+++ Raw data
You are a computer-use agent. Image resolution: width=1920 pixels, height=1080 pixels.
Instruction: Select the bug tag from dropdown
++++++
+++ Raw data
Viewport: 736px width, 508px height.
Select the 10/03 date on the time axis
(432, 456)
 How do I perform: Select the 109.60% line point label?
++++++
* _Exercise details_
From the records above, give again exactly the lines running from the line with "You are a computer-use" to the line with "Instruction: Select the bug tag from dropdown", inclusive.

* _Solution to the problem_
You are a computer-use agent. Image resolution: width=1920 pixels, height=1080 pixels.
Instruction: Select the bug tag from dropdown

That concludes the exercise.